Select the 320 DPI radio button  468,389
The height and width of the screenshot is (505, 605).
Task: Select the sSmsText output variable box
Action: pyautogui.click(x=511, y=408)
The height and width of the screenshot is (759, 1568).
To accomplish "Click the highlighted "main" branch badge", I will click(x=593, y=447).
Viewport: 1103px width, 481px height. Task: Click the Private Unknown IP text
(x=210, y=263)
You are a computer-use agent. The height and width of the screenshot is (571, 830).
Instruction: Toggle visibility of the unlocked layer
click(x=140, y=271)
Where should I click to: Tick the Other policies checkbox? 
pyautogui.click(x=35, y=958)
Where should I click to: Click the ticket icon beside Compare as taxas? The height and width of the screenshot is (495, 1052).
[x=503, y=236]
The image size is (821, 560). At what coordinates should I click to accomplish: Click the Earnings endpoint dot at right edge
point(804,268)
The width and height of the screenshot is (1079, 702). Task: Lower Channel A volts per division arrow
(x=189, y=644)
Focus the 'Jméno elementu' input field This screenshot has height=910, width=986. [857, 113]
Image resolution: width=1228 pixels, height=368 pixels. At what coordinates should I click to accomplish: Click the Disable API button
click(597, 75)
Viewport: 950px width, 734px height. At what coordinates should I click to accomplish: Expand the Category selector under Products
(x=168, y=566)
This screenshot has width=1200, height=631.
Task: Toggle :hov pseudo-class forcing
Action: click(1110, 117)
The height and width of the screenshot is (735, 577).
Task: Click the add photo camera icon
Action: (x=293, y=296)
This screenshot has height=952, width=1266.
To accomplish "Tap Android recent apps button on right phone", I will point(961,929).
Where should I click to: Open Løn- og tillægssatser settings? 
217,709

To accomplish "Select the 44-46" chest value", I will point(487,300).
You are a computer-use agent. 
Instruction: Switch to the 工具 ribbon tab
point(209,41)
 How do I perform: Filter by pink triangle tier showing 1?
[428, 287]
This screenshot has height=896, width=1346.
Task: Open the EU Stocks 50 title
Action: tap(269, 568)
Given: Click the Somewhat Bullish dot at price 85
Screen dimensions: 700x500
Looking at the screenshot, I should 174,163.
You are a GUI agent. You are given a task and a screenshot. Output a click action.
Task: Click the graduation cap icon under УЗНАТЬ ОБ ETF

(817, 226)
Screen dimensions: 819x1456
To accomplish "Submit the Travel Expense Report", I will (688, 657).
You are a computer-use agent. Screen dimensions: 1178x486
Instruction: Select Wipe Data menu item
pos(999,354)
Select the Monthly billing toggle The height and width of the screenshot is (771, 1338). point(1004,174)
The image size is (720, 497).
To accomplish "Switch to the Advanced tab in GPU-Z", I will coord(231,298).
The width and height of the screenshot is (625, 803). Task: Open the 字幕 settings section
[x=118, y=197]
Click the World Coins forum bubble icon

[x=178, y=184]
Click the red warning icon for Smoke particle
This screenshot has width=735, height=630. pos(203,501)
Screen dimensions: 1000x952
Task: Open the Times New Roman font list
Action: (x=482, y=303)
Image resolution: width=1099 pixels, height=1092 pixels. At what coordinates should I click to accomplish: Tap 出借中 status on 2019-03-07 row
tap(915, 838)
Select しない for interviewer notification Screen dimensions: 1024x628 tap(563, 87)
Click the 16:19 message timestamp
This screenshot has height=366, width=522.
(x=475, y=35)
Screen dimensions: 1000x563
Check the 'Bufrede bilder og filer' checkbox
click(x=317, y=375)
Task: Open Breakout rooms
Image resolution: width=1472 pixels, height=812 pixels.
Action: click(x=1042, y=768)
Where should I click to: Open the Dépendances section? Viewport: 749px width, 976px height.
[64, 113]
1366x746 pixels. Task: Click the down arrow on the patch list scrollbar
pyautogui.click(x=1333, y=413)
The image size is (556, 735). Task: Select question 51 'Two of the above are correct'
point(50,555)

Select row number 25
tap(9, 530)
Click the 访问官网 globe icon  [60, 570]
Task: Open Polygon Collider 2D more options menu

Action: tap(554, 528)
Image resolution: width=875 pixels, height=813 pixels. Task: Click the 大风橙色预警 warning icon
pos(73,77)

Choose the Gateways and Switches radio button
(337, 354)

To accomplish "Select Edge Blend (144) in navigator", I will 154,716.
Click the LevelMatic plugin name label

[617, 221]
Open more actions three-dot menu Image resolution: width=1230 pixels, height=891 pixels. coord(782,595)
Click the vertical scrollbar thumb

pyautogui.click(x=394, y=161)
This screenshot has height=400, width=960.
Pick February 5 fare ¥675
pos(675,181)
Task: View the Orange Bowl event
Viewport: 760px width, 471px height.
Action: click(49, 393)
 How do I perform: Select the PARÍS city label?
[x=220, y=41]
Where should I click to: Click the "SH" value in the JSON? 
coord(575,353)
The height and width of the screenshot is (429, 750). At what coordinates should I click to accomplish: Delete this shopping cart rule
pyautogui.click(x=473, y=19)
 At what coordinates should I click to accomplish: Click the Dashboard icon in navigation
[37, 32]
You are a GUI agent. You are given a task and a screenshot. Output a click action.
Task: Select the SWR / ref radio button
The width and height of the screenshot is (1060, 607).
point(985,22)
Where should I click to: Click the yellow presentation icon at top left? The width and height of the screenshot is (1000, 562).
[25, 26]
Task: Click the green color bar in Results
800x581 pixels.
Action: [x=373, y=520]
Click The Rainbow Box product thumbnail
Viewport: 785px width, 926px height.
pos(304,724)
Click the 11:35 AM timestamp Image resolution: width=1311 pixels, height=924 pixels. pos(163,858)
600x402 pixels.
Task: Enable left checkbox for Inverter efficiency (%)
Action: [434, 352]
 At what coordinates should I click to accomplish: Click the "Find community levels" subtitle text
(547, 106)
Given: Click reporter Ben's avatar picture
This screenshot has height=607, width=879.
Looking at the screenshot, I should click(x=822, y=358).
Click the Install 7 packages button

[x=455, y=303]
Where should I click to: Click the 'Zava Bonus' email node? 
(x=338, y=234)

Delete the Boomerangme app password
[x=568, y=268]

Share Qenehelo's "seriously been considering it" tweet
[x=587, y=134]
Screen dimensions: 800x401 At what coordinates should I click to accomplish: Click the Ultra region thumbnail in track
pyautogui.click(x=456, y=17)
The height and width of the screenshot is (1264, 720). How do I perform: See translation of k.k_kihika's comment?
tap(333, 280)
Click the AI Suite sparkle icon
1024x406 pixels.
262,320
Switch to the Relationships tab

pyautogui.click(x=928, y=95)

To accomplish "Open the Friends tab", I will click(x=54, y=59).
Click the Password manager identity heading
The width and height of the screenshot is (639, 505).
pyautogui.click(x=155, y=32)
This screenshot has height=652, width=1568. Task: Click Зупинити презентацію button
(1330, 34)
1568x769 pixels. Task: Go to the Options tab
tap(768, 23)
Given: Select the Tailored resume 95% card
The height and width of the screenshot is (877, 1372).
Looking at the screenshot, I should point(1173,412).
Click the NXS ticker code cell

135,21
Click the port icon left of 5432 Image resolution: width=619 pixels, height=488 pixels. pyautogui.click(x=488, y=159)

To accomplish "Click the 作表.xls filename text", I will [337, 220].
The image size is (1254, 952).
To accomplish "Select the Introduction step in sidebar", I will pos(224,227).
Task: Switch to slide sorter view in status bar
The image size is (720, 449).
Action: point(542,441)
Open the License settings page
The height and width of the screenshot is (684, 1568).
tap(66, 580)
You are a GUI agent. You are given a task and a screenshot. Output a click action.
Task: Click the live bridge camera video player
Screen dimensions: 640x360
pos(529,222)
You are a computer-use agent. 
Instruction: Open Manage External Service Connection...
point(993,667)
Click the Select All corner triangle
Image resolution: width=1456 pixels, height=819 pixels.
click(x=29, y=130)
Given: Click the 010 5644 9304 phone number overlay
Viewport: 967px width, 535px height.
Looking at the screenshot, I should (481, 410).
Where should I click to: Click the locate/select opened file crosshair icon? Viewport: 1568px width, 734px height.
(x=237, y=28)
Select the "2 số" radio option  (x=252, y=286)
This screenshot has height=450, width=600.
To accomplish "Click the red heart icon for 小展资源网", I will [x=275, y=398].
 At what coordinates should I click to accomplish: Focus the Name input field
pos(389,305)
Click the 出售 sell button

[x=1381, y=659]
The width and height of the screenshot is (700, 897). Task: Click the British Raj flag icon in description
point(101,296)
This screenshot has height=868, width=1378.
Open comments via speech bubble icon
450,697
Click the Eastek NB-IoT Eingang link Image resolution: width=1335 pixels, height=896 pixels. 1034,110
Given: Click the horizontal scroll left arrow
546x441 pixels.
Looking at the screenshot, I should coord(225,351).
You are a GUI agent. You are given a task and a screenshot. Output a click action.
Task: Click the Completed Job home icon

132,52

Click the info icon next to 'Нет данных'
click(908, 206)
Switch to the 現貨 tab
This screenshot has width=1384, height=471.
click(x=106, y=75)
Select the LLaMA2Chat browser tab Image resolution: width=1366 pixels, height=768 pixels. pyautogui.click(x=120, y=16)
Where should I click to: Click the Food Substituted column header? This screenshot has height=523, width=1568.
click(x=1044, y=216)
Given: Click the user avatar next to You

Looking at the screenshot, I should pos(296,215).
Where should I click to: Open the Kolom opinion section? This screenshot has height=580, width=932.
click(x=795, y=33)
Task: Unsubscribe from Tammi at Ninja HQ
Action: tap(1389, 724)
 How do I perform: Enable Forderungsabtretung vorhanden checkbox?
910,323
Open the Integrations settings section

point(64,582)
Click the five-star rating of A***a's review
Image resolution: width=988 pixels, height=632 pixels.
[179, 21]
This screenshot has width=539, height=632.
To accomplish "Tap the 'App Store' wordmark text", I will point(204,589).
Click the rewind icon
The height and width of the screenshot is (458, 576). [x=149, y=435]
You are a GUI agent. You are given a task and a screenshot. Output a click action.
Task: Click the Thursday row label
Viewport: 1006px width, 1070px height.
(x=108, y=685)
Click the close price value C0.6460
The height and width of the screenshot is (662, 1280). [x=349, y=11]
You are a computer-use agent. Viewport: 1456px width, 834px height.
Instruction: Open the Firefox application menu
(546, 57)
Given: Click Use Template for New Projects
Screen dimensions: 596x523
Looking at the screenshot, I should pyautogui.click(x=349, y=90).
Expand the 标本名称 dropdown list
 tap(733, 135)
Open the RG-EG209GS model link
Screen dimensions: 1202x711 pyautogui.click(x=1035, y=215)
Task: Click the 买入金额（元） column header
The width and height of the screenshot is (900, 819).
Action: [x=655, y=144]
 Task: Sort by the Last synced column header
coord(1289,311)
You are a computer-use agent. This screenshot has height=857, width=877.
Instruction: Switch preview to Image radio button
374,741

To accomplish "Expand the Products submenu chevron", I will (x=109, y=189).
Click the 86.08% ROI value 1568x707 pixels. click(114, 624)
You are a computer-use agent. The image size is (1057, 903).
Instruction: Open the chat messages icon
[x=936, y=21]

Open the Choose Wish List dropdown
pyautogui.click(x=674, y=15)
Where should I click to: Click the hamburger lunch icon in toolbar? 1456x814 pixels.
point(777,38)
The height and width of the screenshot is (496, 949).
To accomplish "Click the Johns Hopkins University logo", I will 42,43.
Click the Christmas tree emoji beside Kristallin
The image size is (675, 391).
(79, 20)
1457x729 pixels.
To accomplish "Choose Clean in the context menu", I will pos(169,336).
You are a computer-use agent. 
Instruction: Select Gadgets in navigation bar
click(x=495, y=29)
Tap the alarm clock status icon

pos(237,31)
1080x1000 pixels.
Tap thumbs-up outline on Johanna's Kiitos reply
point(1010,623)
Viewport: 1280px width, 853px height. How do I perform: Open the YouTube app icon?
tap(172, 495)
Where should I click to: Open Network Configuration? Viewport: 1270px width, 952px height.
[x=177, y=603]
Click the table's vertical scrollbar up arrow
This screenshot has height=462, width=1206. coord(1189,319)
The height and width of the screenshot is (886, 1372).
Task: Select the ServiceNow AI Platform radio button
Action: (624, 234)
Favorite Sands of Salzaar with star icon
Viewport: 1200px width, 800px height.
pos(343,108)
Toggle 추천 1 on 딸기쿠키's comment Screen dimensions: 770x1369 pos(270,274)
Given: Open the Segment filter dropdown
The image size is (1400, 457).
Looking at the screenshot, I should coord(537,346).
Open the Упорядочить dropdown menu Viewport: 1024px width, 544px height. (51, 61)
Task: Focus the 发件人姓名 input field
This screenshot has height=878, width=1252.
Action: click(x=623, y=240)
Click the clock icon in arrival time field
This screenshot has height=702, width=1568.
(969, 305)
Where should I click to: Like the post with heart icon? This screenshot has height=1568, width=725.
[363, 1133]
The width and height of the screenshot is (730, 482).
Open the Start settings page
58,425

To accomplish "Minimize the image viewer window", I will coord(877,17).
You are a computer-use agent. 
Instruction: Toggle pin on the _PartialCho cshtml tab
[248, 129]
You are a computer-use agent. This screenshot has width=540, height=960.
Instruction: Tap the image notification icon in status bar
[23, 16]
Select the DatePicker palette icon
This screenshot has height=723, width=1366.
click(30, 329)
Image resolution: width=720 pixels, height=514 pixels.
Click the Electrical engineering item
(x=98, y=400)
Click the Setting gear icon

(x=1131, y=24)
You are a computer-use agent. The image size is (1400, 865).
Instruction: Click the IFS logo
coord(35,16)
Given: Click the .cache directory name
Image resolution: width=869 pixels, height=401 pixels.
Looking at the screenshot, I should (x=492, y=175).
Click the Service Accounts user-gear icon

────────────────

Task objective:
In the listing, find all lines with the string "phone" and copy them.

Written solution:
To accomplish "Tap Android recent apps button on right phone", I will point(961,929).
Given: Click the 010 5644 9304 phone number overlay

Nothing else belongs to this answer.